The first two seasons of the moody Finnish police procedural, “Bordertown” were excellent, featuring one of those troubled, eccentric, brilliant police detectives that have been so popular for many years, in many countries.

Here is the link to my laudatory review of Season 2 to bring you up to speed on characters and relevant backstories for this one: www.wearemoviegeeks.com/2024/04/bordertown-season-2-review/.

Unfortunately, Season 3 doesn’t quite live up to the first two. Again it’s 10 episodes, with each featured crime covered in two or three of them, and several subplots carried over from before and recurring throughout this one. Kari’s wife dies in the first, and the way he and daughter Janina deal with their grief is the stuff of which melodramas are made for the whole season. Many clashes and moody musings take up considerably more of the running time than before, and grow rather tedious for those who are watching for the sleuthing.

Brilliant psycho Lasse Maasalo (Sampo Sarkola) energizes many of the episodes with his devious and deadly schemes, showing the quiet cunning of villains like Cristoph Waltz’s Nazi colonel in INGLORIOUS BASTERDS. Former assistant Niko, who’s been promoted to head their Serious Crime Unit, is overwhelmed by the admin duties of the position, especially agonizing over a looming budget cut that could mean the end of its existence. Kari’s other partner, Lena, is still at odds with her less-than-stellar past and with her daughter, Katia, for reasons that become increasingly muddled.

The crime plots are again varied and intriguing, including a couple of serial killers, the patriarch of a feuding family being offed, brutality within the enclave of a demented cult leader and his flock of acolytes, and a poison or pandemic mystery threatening the whole community.

• _Instructions_
- A) Answer these questions from the Bordertown Season 3 review:
(i) How many episodes does Season 3 have?
(ii) Which actor plays Lasse Maasalo?
(iii) What post has Niko been promoted to?
- B) List every crime plot the Bordertown Season 3 review names for this season.
- C) Translate this sentence from the Bordertown Season 3 review into Spanish: "Former assistant Niko, who’s been promoted to head their Serious Crime Unit, is overwhelmed by the admin duties of the position, especially agonizing over a looming budget cut that could mean the end of its existence."

• _Information provided_

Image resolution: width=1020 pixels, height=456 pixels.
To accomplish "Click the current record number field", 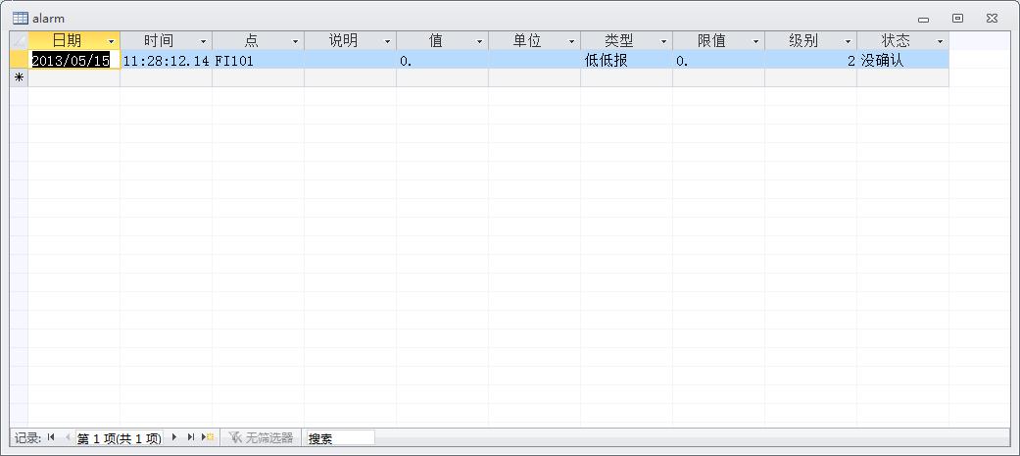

• _Replies_
- A)
(i) 10 episodes.
(ii) Sampo Sarkola.
(iii) Head of their Serious Crime Unit.

- B)
- A couple of serial killers
- The patriarch of a feuding family being offed
- Brutality within the enclave of a demented cult leader and his flock of acolytes
- A poison or pandemic mystery threatening the whole community

- C) Niko, antiguo asistente, que ha sido ascendido a jefe de su Unidad de Delitos Graves, se ve desbordado por las tareas administrativas del puesto y, sobre todo, lo angustia un inminente recorte presupuestario que podría significar el fin de su existencia.